Selain itu, diberlakukan tarif tambahan yang lebih tinggi untuk sekitar 60 negara berdasarkan apa yang disebut sebagai praktik perdagangan tidak adil. Dimana Indonesia masuk kedalam daftar tersebut dengan tarif tambahan sebesar 32%.
Sebelum diterapkannya “tarif Trump” ini, tarif impor Amerika Serikat (AS) terhadap produk-produk dari Indonesia bervariasi tergantung pada jenis barang dan perjanjian perdagangan yang berlaku. Secara umum, Indonesia menikmati tarif yang relatif rendah untuk banyak produk ekspornya ke AS, terutama karena statusnya sebagai negara berkembang dan partisipasinya dalam program Generalized System of Preferences (GSP).

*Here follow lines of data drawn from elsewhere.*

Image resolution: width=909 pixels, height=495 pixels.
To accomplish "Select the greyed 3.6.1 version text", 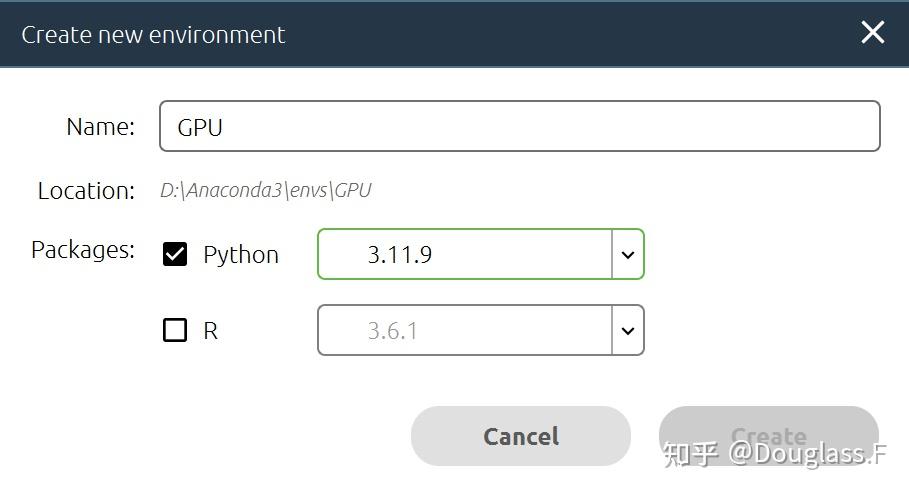I will (x=392, y=331).
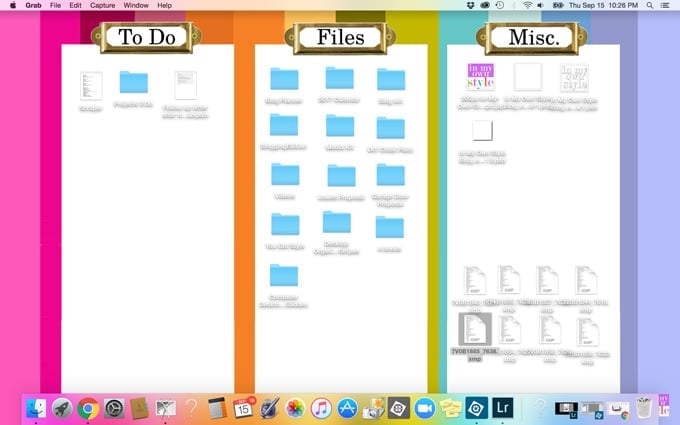Image resolution: width=680 pixels, height=425 pixels.
Task: Open the Photos app in Dock
Action: tap(296, 408)
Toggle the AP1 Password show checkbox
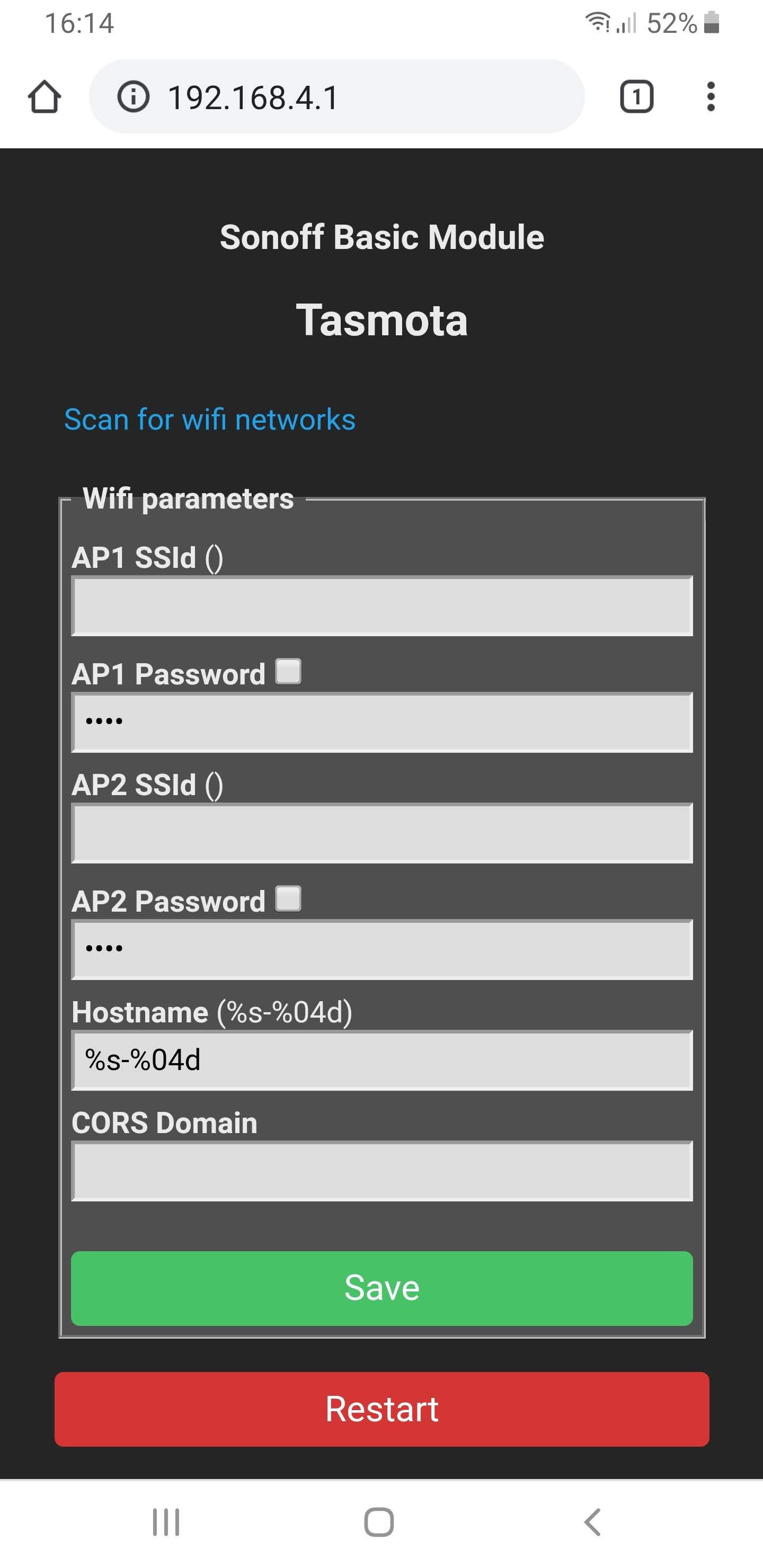This screenshot has height=1568, width=763. (x=288, y=671)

Program GSP memberikan preferensi tarif nol atau rendah untuk berbagai produk dari negara-negara berkembang, termasuk Indonesia. Pada tahun 2023, Indonesia bahkan menjadi penerima manfaat terbesar dari program GSP ini dengan nilai ekspor mencapai USD 3,56 miliar.
Namun, besarnya tarif resiprokal (timbal balik) yang dikenakan AS untuk Indonesia adalah respons terhadap kebijakan perdagangan Indonesia yang dianggap tidak adil oleh pemerintah AS. Penerapan Tingkat Komponen Dalam Negeri (TKDN) di berbagai sektor, rezim perizinan impor yang kompleks, menjadi beberapa kebijakan Indonesia yang menjadi sorotan AS.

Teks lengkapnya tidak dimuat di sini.